Voici l’accent plus sombre, et la voix surhumaine,
Et les âpres conseils de la vertu romaine,
Qui défend aux grands cœurs, quand tout plie à la fois.
De fléchir sous un maître et de survivre aux lois :

« Ma mort absout ton cœur de sa morne tristesse;
J’ai compris cet abattement
Qui vient, malgré ta flamme et malgré ta jeunesse,
T’accabler ainsi par moment.

Quand je renonce à vivre et succombe à ma tâche.
Et meurs en condamnant les dieux,
Du mal qui m’a tué, tu peux, sans être un lâche,
Pleurer à la face des cieux...

Que Rome soit soumise avec la terre entière :
Je reste à jamais indompté!
Ce fer dans ma poitrine ouvre à mon âme fière
Un chemin vers la liberté.

Ainsi j’ai triomphé; m’emparant de l’histoire,
J’y règne en dépit du plus fort.
Je m’appelle Caton... César, dans sa victoire,
César est vaincu par ma mort. »

Silence, ô rude voix de l’héroïsme antique!
Laisse une âme plus pure exhaler son cantique.
Le bûcher de Rouen, les prés de Vaucouleurs
Lancent autour de nous leurs flammes et leurs fleurs.

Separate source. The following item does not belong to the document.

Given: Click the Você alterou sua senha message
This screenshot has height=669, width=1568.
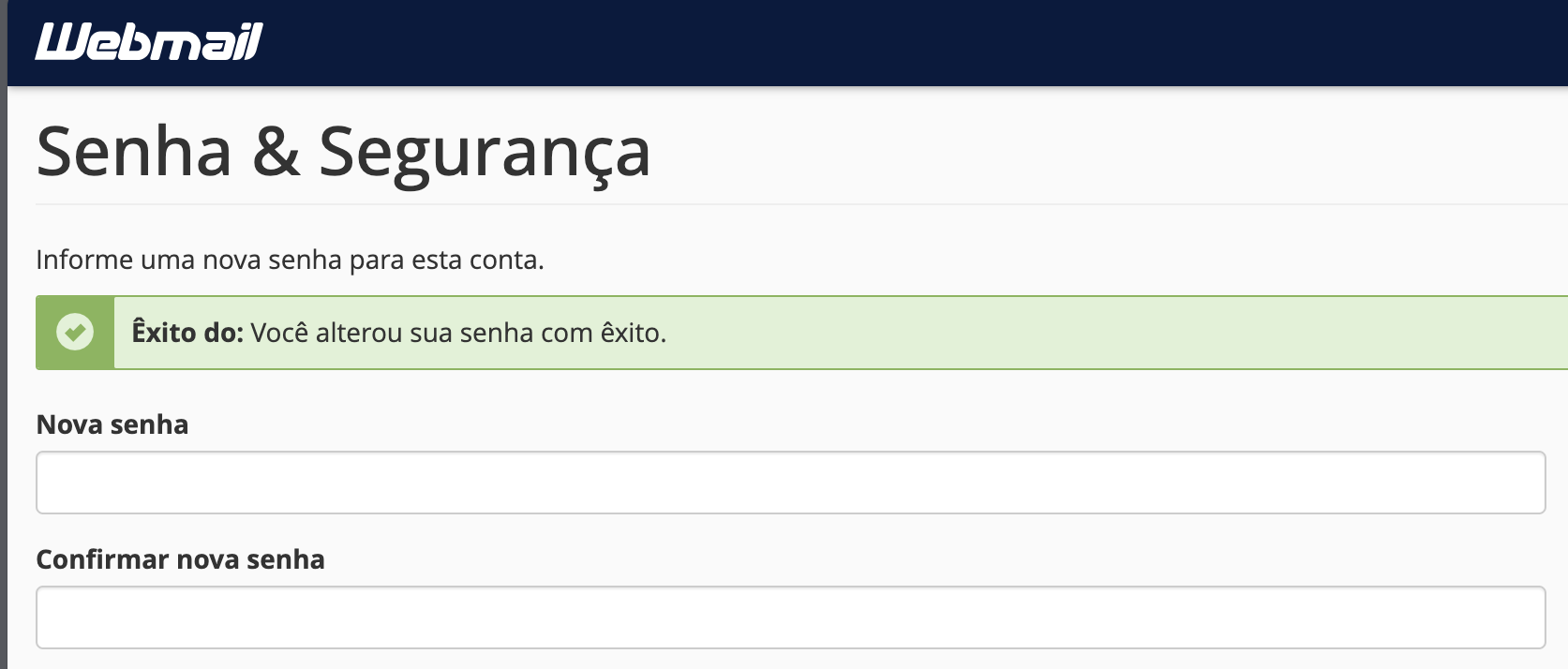Looking at the screenshot, I should point(458,333).
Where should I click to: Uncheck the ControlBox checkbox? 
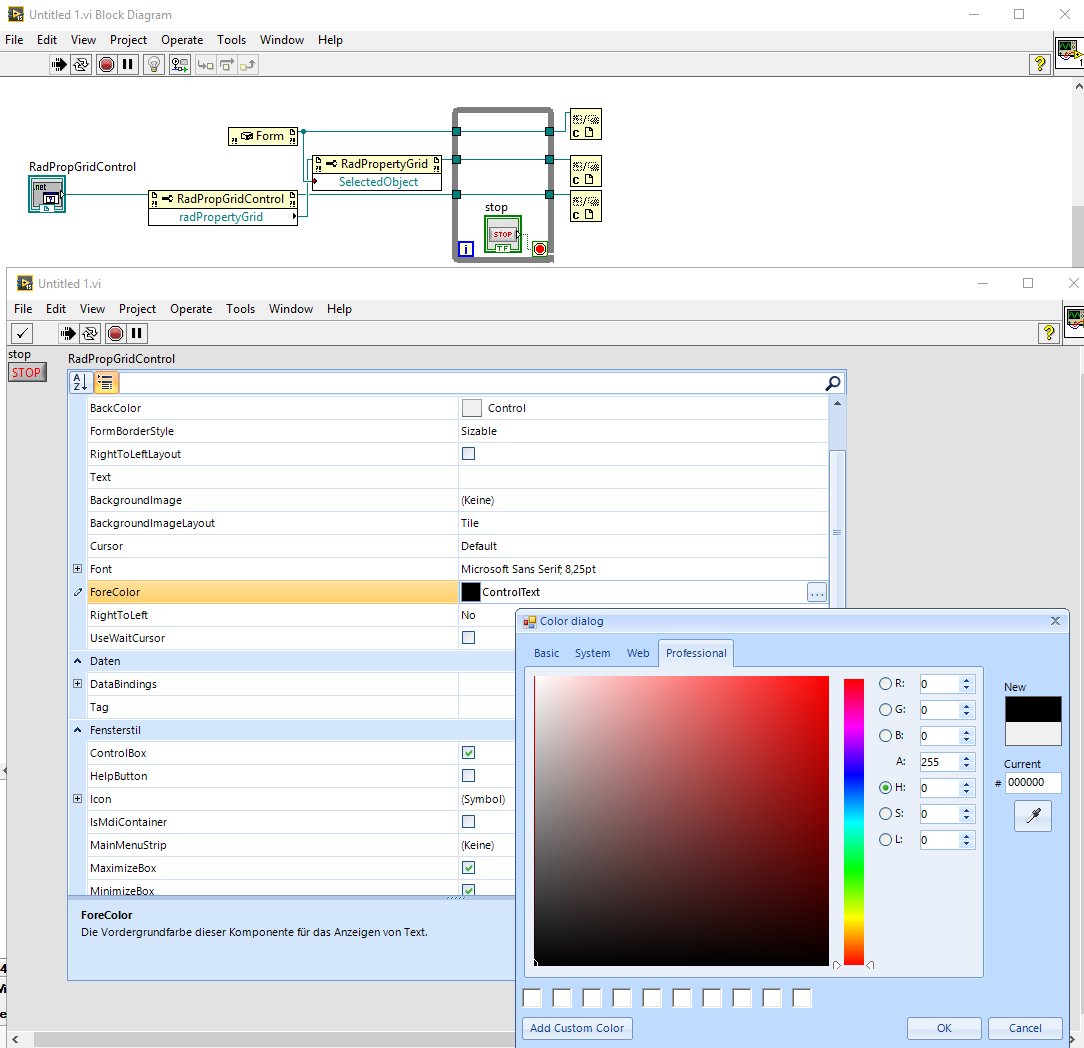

« Tu m’aimas d’enfance, et je viens t’apprendre
A chasser bien loin tes noirs assaillans :
Garde un esprit fier dans une âme tendre;
Les cœurs les plus purs sont les plus vaillans.

Tu viens comme au pied d’un autel qui brille
Devant mon bûcher te mettre à genoux;
Pourquoi, dans ton cœur, mon nom d’humble fille
Entre les plus grands est-il le plus doux?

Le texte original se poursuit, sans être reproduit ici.